::: MATERIALS PROVIDED :::
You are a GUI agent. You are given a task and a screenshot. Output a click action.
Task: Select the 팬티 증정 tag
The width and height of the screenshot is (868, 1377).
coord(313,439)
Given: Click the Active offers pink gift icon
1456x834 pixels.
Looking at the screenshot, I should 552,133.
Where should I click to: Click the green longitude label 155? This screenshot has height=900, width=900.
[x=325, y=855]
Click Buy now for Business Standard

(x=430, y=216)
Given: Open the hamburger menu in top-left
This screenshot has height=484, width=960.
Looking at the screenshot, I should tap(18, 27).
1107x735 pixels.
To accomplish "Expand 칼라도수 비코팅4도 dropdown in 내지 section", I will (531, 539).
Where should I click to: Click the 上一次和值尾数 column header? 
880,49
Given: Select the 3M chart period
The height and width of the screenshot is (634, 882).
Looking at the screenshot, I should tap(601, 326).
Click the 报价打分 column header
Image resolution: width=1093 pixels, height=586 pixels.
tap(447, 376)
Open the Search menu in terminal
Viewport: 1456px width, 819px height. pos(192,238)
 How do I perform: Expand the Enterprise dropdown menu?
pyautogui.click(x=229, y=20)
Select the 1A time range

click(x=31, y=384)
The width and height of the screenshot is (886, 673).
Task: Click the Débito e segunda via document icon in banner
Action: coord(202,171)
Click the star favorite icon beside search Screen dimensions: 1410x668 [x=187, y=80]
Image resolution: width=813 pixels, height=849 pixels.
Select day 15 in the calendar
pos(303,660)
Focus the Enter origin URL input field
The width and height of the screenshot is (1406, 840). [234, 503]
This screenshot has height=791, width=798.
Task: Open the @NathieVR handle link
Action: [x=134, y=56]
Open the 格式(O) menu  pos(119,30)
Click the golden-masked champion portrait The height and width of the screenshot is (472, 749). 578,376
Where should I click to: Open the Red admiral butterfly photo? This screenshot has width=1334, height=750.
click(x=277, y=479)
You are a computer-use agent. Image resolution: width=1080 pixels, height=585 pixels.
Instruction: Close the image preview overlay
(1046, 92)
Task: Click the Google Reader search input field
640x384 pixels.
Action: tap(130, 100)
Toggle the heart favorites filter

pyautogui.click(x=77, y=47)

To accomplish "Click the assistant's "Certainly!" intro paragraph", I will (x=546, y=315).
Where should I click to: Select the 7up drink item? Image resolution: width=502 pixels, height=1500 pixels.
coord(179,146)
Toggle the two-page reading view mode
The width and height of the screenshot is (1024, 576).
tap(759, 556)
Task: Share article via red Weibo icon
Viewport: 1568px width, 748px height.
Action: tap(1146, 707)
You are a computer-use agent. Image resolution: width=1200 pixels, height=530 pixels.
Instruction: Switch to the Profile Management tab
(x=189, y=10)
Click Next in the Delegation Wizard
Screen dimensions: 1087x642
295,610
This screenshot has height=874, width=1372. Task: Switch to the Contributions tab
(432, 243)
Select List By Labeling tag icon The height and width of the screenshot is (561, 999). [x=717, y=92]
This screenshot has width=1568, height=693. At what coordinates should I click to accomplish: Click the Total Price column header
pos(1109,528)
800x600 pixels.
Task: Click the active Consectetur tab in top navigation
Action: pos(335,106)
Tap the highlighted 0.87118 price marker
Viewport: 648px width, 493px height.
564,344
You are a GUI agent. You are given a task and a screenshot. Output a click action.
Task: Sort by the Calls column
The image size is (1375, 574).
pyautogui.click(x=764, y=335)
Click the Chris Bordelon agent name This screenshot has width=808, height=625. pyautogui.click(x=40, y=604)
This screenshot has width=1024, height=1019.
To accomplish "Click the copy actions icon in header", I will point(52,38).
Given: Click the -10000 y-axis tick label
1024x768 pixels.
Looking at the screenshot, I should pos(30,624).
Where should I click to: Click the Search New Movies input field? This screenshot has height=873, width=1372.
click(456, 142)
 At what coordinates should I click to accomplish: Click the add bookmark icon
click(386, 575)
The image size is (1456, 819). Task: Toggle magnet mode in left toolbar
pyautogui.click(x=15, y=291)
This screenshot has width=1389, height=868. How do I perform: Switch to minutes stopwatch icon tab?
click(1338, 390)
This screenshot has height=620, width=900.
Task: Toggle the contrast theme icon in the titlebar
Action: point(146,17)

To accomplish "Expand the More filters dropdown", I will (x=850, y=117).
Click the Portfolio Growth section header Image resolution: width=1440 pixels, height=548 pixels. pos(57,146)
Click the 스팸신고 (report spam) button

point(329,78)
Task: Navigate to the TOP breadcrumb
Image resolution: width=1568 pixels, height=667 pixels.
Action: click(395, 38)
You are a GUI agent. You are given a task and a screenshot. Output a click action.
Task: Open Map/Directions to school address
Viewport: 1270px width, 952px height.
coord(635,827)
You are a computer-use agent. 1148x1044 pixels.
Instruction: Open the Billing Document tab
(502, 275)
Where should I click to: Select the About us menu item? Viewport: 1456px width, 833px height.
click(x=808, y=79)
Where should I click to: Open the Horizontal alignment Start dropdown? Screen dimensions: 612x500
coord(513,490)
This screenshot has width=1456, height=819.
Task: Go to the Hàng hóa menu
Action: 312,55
:::
[TASK DESCRIPTION] Please rewrite the records from the line with "Task: Navigate to the TOP breadcrumb" through the end of the records, switching "Billing" to "Invoice" and keeping everything else the same.

[COMPLETED EXERCISE]
Task: Navigate to the TOP breadcrumb
Image resolution: width=1568 pixels, height=667 pixels.
Action: click(395, 38)
You are a GUI agent. You are given a task and a screenshot. Output a click action.
Task: Open Map/Directions to school address
Viewport: 1270px width, 952px height.
coord(635,827)
You are a computer-use agent. 1148x1044 pixels.
Instruction: Open the Invoice Document tab
(502, 275)
Where should I click to: Select the About us menu item? Viewport: 1456px width, 833px height.
click(x=808, y=79)
Where should I click to: Open the Horizontal alignment Start dropdown? Screen dimensions: 612x500
coord(513,490)
This screenshot has width=1456, height=819.
Task: Go to the Hàng hóa menu
Action: 312,55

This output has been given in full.